What are the top 4's prospects at the Australian Open? Here's a look.

With preparations for the first Grand Slam of the year at the Australian Open in full swing, the tournament has now released draws for its players. Here's a look at how kind or otherwise the draw has been for each of the top four seeds:

Headliner: Andy Murray

World No. 1 Andy Murray, the top seed here, will open against Ilya Marchenko of Ukraine. The 29-year-old Marchenko is currently ranked 93rd, and they have played each other only once before, with Murray taking a thorough, and clinical straight sets victory.

MELBOURNE, AUSTRALIA - JANUARY 13:  Andy Murray of Great Britain plays a backhand during a practice session ahead of the 2017 Australian Open at Melbourne Park on January 13, 2017 in Melbourne, Australia.  (Photo by Michael Dodge/Getty Images)

Incidentally, that match was almost five years ago to the day and played in the Round of 64 at the 2011 Australian Open. 

It looks to be a relatively easy road for Murray, especially given his consistent form this year. Following Marchenko, he will face 61st ranked Yen-hsun Lu, whom he has defeated the last four times the two faced off, most recently at Wimbledon last year. 

While Lu has taken one victory, that came nearly a decade ago at the 2008 Olympic Games in Beijing, with the Taiwanese player winning then in straight sets. 

In Round 3, Murray will face the big-serving American Sam Querrey, who in the 2016 season was responsible for perhaps its biggest Grand Slam upset – the third-round, two-day, five-set dismissal of then World No. 1 and defending champion Novak Djokovic. Although Murray holds a firm upper hand here, his last win over the powerful server came at the 2014 Davis Cup, with the Scot labouring to a four-set win. 

Next up, he is due to face young French sensation Lucas Pouille. Last year, Pouille impressed tennis watchers and rose quickly up the rankings. At 22-years-old, Pouille is already ranked 16th in the world and poised for great things. 

The 2016 season saw Pouille match, and then outplay, Rafael Nadal perhaps stroke for stroke at the US Open, steamrolling him in the first set and eventually taking a gruelling 3-hour victory over the Spaniard. 

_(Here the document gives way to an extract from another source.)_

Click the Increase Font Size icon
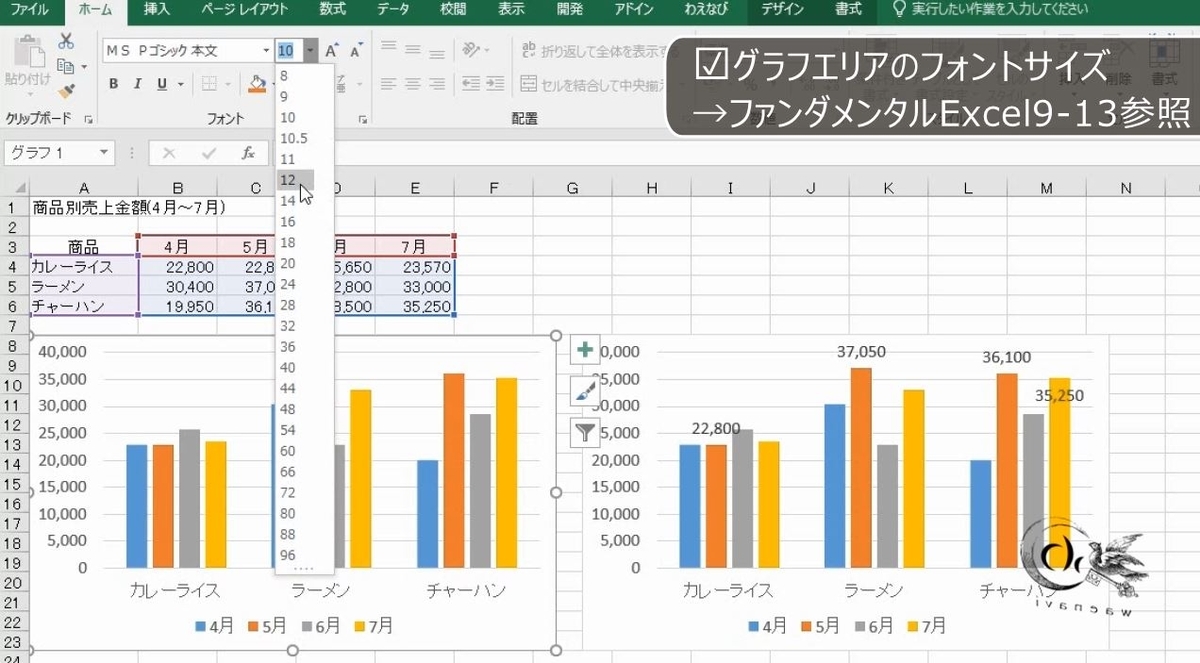 pos(331,48)
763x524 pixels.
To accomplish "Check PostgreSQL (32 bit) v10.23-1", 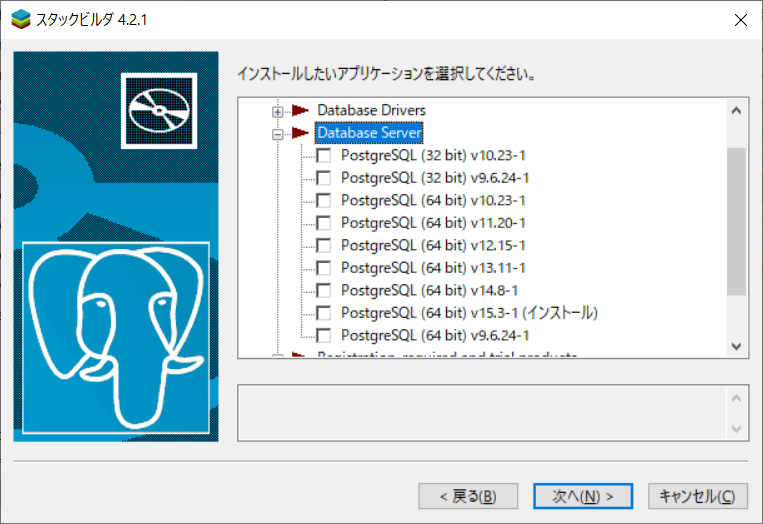I will [324, 156].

But Pouille has never taken victory over Andy Murray before. 

The two have played each other only three times before, with all three of those matches in the 2016 season. Each of those matches has been at an ATP Masters tournament, and each time, it is Murray who has either bagelled, or breadsticked his opponent. 

Despite Pouille’s resurgence, Murray’s strong track record should see him easily through. 

It is in the quarter-finals that Murray will begin to see proper opposition. He will likely be up against Kei Nishikori, who has never been an easy opponent for the Scot. The last time the two met at the Grand Slam level, it was Nishikori who won – at the quarter-finals of the 2016 US Open, with the Japanese ace widely lauded for a brilliant five-set effort against the consistent Scot. 

Even at Murray’s last showdown against Nishikori, at the ATP World Tour Finals in London, Nishikori looked dangerously threatening, scalping a set off Murray to begin the match, although he eventually lost.

A win at the quarter-final stage could see Murray face former Australian Open champion Stan Wawrinka, who, despite his patchy form, has been consistently at the top of the rankings and has the ability to fire incredibly at the Grand Slam level. 

Wawrinka is fresh off a Grand Slam win himself – his third title, at the 2016 US Open, and will be high on confidence and refreshed after the off-season break – no doubt making him a force to contend with. 

Should he able to navigate his opponents effectively through the tournament, he will set up the much-vaunted final against Novak Djokovic – a repeat of 2016, but Murray will doubtless want different results this time around.